- This event has passed.
National Museum of Civil War Medicine Digital Seminar
November 21 @ 10:00 am - 5:00 pm EST
Due to the ongoing pandemic, the National Museum of Civil War Medicine will not be holding an in-person conference in 2020.
Instead, this year the Museum will be hosting a digital seminar on November 21, 2020. This will feature speakers, digital presentations, and conversations with Museum staff. While we will miss in-person conversations with attendees this year, we are excited that through the Museum’s digital tools we can still provide a special program with experts in the field and make a space for conversation about the important topic of Civil War medicine. The presentations will center around the theme of medical care at and after the Battle of Gettysburg.
Tickets are $50 for Museum Members, $75 for non-members, and $15 for students. Click below to get your tickets today.
Speakers and topics for the 2020 Digital Seminar include:
10:30 AM – Dr. Rick Shroeder and Fran Feyock – Licensed Battlefield Guides, GNMP
Holding back the deep, deadly, darkness with the light of a surgeon’s lamp
Modern Surgical Teams routinely review their most complex cases and surgical related deaths to learn and improve surgical care. These Case Review Conferences are not open to the general public. The results of these conferences remain confidential and are protected by law. Join Licensed Battlefield Guides Dr. Rick Schroeder, a practicing Orthopedic Trauma Surgeon, and Fran Feyock, a Certified Registered Nurse Anesthetist, for a behind the scenes look at a how a modern Surgical Case Conference would review surgical cases from the American Civil War.
We will explore several prominent Civil War era personalities as our patients. Based on our review primary medical source documentation, we will focus on Civil War Era Surgical and Anesthesia care. Attendees will be invited to participate in the Conference as members of the “National Civil War Medical Museum Surgical Review Committee.” Rick and Fran will provide a “modern perspective” look back into how these patients died and the care they would have received today.
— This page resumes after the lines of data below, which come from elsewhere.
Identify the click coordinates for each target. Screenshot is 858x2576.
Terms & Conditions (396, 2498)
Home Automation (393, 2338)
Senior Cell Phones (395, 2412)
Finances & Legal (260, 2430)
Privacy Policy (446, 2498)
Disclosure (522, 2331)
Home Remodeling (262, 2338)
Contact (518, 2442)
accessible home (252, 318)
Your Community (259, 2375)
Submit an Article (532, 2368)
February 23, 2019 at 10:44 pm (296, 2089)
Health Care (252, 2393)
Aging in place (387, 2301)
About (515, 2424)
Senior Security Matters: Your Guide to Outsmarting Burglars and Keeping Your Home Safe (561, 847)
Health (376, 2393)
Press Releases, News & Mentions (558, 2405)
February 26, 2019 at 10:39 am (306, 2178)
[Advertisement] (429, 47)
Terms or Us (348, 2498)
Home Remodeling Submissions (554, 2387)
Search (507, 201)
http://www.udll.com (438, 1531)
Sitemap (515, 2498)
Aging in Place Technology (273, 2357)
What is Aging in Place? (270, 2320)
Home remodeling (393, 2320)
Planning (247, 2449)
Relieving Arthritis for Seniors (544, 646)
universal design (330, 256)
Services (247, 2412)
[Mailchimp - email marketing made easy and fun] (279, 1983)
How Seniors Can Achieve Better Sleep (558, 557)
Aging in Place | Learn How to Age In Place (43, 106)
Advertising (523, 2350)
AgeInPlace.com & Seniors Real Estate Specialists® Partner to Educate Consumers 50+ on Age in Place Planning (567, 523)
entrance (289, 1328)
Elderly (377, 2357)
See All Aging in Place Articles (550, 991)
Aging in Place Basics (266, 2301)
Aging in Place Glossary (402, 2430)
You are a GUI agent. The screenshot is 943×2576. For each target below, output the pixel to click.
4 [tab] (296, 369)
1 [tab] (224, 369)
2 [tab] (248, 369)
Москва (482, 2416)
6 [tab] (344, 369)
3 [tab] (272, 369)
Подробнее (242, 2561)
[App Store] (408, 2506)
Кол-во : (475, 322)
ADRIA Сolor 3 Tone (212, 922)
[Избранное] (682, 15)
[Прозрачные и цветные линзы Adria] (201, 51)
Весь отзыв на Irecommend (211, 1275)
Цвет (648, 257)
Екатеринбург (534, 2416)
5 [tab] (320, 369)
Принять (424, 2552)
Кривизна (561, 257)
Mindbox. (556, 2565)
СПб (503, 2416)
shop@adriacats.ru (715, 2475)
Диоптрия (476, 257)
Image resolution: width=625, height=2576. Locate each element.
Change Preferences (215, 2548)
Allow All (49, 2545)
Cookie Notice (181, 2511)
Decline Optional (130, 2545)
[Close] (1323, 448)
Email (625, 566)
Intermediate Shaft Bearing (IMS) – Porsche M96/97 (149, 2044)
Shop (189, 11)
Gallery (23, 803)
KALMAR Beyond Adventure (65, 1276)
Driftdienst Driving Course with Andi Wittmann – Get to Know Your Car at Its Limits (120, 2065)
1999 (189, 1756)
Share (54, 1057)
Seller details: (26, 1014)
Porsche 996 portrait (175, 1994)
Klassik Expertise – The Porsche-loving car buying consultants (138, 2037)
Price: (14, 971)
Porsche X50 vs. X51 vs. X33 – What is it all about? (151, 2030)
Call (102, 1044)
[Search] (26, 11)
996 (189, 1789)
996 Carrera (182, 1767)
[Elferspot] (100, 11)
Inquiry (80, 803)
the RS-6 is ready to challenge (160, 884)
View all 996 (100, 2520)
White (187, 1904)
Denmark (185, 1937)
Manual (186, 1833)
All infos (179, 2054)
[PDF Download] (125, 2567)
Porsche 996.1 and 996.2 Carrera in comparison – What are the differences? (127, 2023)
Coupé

12:30 PM – Ron Kirkwood – Author
“Too Much for Human Endurance”: The George Spangler Farm Hospitals and the Battle of Gettysburg
On the afternoon of July 1, 1863, on the first day of the Battle of Gettysburg, medical officers of the XI Corps of the Army of the Potomac rode up George and Elizabeth Spangler’s lane and announced they were taking possession of the Spanglers’ farm for use as a hospital. So for the next five weeks and two days, the Spanglers and their four children lived amid a nightmare of cries, smells, blood, agony and death. Kirkwood will discuss the suffering and heroism of the doctors, nurses, wounded and dying at this hospital and reveal new information about a second hospital on the Spanglers’ farm that has long been ignored by history that hosted the wounded men of the famous Wheatfield fight.
Also, Kirkwood’s presentation will include newly found information about Confederate Brig. Gen. Lewis Armistead’s time as a patient at Spangler. In addition, he reveals important information about the thousands of artillery and infantry reserves that staged for battle directly next to the hospitals on the Spanglers’ land, making Spangler in his opinion the most important farm in the Battle of Gettysburg because of its critical role in the Union victory.
2:00 PM – Codie Eash – Seminary Ridge Museum
“Pick up your guts & help finish this thing”: Macabre Recollections of Gettysburg’s Casualties
Many Civil War soldiers’ graphic letters, diary entries, and memoir excerpts described the grisly reality of dismembered bodies, particularly following costly battles like Gettysburg. The details featured in such reminiscences are sometimes shocking, but are necessary for a comprehensive understanding of what America’s bloodiest armed encounter meant to veterans who witnessed the butchery of July 1863. Writers decided such scenes were important enough to record for posterity, and thus, subsequent generations must examine the uncomfortable realities that these men not only witnessed, but reported for all time.